WORK REQUIRED — In the records below, find the line with "You are a computer-use agent. Screen"; retype that line and all the following lines through the end, exactly, and add nothing.

RECORDS FOR THE EXERCISE —
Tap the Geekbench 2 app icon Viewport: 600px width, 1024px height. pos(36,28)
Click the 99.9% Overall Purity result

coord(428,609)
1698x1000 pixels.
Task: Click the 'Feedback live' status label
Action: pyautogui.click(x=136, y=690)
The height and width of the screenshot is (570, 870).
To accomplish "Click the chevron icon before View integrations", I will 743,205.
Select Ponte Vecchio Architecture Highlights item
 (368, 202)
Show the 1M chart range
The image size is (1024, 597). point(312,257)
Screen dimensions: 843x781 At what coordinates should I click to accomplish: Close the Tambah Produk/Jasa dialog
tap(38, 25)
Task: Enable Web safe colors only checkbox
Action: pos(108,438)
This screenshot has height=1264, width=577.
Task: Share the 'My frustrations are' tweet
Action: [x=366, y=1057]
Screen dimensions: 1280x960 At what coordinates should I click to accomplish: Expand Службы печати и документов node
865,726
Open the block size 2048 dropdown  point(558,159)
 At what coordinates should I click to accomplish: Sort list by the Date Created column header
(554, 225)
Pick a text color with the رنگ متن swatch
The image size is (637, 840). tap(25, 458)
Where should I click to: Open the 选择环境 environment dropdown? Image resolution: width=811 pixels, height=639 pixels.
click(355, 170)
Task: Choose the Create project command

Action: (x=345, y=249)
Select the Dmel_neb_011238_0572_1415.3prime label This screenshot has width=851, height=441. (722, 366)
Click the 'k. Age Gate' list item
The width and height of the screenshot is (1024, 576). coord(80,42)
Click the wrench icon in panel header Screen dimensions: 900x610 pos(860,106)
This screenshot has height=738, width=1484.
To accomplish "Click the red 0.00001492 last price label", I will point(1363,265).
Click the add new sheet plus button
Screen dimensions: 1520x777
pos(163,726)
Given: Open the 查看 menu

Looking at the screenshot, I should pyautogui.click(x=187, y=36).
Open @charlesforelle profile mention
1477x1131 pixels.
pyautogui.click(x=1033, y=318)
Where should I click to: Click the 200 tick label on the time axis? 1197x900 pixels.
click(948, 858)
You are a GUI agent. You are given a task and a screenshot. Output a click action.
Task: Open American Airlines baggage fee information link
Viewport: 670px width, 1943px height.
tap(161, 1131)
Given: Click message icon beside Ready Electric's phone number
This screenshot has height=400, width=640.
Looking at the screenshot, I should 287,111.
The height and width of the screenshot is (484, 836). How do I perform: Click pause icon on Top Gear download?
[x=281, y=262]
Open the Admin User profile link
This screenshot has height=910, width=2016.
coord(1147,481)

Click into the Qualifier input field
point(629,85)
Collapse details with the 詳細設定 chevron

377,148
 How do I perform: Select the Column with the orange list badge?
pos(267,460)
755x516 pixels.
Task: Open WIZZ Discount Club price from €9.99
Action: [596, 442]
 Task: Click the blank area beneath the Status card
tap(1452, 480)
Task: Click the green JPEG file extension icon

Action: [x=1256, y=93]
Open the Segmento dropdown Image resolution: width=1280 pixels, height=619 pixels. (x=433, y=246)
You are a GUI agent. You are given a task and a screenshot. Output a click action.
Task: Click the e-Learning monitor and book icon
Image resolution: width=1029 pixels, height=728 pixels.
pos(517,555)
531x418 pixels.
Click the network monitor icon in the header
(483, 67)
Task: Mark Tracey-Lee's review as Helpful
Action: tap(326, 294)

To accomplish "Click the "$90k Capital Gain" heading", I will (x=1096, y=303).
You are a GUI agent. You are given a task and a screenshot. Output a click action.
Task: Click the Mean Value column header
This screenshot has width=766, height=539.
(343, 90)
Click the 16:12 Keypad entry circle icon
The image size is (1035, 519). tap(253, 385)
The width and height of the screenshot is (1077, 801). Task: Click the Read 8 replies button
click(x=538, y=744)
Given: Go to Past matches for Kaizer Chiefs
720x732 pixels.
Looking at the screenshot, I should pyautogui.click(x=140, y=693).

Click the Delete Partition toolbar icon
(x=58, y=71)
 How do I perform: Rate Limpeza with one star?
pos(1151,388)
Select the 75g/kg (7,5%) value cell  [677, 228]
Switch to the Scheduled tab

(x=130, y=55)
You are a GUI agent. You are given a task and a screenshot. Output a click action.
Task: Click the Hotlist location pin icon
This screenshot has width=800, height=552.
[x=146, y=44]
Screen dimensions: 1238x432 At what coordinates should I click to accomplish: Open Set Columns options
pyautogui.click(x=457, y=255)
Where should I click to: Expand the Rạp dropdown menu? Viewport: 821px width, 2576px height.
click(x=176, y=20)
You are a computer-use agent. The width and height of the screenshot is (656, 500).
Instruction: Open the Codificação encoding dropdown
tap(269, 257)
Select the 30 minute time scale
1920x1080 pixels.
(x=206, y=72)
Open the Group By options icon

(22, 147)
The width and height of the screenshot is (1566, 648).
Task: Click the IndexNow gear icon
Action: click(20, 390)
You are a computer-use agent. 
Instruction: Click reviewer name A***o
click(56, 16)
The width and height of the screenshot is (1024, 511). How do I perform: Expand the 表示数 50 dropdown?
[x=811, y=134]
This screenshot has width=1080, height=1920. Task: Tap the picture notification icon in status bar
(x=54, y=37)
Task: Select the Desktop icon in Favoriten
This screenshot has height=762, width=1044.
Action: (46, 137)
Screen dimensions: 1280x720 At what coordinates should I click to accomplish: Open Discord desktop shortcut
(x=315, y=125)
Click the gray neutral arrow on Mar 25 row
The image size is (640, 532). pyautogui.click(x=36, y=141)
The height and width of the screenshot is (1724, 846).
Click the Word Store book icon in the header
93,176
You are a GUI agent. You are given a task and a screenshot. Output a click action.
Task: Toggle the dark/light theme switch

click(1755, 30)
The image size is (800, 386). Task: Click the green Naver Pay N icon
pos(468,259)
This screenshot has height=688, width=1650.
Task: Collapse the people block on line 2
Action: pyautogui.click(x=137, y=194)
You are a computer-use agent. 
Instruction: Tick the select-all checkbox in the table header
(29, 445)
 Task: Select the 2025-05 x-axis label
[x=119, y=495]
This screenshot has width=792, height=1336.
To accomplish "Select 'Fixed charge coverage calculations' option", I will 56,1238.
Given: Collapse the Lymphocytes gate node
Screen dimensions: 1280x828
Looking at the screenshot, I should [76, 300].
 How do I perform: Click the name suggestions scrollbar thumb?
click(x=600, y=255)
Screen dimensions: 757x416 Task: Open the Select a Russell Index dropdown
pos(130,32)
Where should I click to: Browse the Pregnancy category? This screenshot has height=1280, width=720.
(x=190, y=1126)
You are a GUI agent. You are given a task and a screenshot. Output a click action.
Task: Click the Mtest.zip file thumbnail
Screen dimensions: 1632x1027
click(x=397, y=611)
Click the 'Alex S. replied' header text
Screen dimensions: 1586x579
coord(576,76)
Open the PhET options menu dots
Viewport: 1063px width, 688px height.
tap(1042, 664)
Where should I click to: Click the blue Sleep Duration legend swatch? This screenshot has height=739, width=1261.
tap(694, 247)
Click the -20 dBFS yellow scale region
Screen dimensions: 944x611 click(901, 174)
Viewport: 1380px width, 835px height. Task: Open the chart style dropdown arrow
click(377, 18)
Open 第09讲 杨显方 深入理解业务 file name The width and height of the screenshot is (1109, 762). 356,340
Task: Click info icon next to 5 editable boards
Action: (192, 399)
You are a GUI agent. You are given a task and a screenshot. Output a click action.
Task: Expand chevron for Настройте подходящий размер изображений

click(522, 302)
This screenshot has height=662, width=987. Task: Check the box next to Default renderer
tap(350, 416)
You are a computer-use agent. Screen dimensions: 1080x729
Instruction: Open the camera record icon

EXPECTED ANSWER —
You are a computer-use agent. Screen dimensions: 1080x729
Instruction: Open the camera record icon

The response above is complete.